Murungai Keerai Poriyal or Drumstick leaves Poriyal


Drumstick holds a special place in Tamil cuisine. It is versatile, all parts of a drumstick plant has some recipe in Tamilnadu. Drumstick sambar, drumstick keerai, murungai poo (the flower) kootu and drumstick soup made with drumstick shrubs – used as a medicine for joint pain.

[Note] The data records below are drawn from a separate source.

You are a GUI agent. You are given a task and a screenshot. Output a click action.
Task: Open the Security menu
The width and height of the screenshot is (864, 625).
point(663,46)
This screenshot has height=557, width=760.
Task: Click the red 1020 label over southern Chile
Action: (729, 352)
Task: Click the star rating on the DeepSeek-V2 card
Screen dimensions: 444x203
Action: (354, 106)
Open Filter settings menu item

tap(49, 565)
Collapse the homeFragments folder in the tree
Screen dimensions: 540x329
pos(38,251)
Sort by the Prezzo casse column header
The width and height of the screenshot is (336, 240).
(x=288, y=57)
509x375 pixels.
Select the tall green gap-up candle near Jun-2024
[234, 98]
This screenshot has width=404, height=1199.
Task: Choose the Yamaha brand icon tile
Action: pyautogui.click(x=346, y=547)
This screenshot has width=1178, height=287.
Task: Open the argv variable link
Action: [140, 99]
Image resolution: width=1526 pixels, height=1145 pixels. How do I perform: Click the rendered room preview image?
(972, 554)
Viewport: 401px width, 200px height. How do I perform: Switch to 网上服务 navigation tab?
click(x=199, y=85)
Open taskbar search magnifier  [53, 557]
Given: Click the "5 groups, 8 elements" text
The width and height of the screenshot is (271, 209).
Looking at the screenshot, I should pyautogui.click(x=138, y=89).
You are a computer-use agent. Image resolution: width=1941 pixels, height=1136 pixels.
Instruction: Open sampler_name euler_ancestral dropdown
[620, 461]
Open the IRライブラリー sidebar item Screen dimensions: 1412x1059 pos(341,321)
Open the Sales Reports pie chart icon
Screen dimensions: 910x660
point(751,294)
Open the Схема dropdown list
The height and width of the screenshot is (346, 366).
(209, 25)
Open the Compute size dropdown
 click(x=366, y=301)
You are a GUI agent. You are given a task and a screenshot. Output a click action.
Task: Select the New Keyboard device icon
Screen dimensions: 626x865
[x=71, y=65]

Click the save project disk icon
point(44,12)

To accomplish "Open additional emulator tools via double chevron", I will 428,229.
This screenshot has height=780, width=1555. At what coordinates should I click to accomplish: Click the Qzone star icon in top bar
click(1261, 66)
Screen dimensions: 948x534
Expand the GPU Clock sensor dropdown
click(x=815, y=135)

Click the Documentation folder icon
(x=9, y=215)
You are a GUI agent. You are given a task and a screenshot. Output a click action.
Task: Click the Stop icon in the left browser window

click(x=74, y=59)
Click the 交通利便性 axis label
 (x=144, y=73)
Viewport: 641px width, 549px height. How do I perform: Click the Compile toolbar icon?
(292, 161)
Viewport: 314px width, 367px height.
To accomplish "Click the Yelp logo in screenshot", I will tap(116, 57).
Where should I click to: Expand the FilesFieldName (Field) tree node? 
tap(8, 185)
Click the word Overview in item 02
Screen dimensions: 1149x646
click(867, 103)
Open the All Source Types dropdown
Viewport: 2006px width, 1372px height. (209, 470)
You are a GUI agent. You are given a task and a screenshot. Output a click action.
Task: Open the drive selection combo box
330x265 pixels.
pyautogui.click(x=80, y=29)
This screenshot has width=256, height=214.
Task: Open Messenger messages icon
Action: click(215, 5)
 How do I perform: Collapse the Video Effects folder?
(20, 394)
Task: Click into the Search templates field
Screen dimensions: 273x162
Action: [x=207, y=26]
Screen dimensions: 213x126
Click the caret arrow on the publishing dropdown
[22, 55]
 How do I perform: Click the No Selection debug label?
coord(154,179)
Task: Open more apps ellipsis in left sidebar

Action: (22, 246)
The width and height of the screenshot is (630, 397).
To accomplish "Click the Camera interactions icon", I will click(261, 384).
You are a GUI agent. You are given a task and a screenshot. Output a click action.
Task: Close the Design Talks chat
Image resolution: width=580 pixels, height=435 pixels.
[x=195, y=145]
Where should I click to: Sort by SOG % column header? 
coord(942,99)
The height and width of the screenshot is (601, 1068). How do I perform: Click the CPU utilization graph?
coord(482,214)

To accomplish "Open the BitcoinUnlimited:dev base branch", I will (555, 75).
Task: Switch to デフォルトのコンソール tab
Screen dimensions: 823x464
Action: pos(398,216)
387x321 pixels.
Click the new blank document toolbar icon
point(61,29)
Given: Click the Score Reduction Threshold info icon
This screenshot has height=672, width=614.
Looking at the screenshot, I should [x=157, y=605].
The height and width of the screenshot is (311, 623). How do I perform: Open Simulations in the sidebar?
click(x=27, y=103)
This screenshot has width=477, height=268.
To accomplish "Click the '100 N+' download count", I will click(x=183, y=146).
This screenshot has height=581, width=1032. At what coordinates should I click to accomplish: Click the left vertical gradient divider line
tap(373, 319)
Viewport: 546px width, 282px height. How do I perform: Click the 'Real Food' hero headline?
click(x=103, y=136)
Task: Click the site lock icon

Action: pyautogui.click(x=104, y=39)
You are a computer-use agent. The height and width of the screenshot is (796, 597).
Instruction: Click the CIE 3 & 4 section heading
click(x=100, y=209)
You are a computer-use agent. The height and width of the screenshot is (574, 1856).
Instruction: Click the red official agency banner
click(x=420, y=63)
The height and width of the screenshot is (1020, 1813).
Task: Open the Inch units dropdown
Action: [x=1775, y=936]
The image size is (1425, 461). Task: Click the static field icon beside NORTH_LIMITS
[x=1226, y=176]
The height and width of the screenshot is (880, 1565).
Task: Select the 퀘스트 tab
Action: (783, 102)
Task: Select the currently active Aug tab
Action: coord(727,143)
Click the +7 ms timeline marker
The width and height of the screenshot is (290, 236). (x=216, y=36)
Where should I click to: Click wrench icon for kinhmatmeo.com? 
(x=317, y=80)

Drumstick greens or Murungai keerai is difficult to clean. But, if you wrap the fresh leaves in a newspaper and refrigerate it, the next day, the leaves alone would come out on its own. So, it is a good idea to use it the next day, if patience is not your cup of tea!

Prep Time 10 mins
Cook time 15 mins

Key Ingredients
Drumstick leaves (cleaned, washed and chopped)  2 cups
Finely chopped onions 1 no.
Cooked toor dal 2-3 tbsp
Grated coconut 3 tbsp

For tempering
Oil 1 tbsp
Mustard seeds 1 tsp
Hing 1/2 tsp
Turmeric powder 1/2 tsp
Red chilies 2 nos.
Powdered Jaggery 2 tsp (Optional)
Curry leaves a few

1. In a skillet, heat oil and add mustard seeds. As soon as it crackles, add hing, red chilies and curry leaves.
2. Now add the chopped onions and saute it for 3 mins.
3. Add the drumstick leaves, Jaggery (Optional) and water.
4. Close it with a lid and cook for 5-7 mins. Stir occasionally.
5. Now add the cooked toor dal and mix well. Then, add the grated coconut.

Serve hot with steamed rice and ghee.

1. You can add moong dal instead of toor dal. But, add uncooked moong dal while adding the drumstick leaves. Overcooked moong dal will make the dish mushy.
2. You can use sambar onion which tastes better.
3. If you don’t have time to chop the leaves, you can wash it and pressure cook it for one whistle.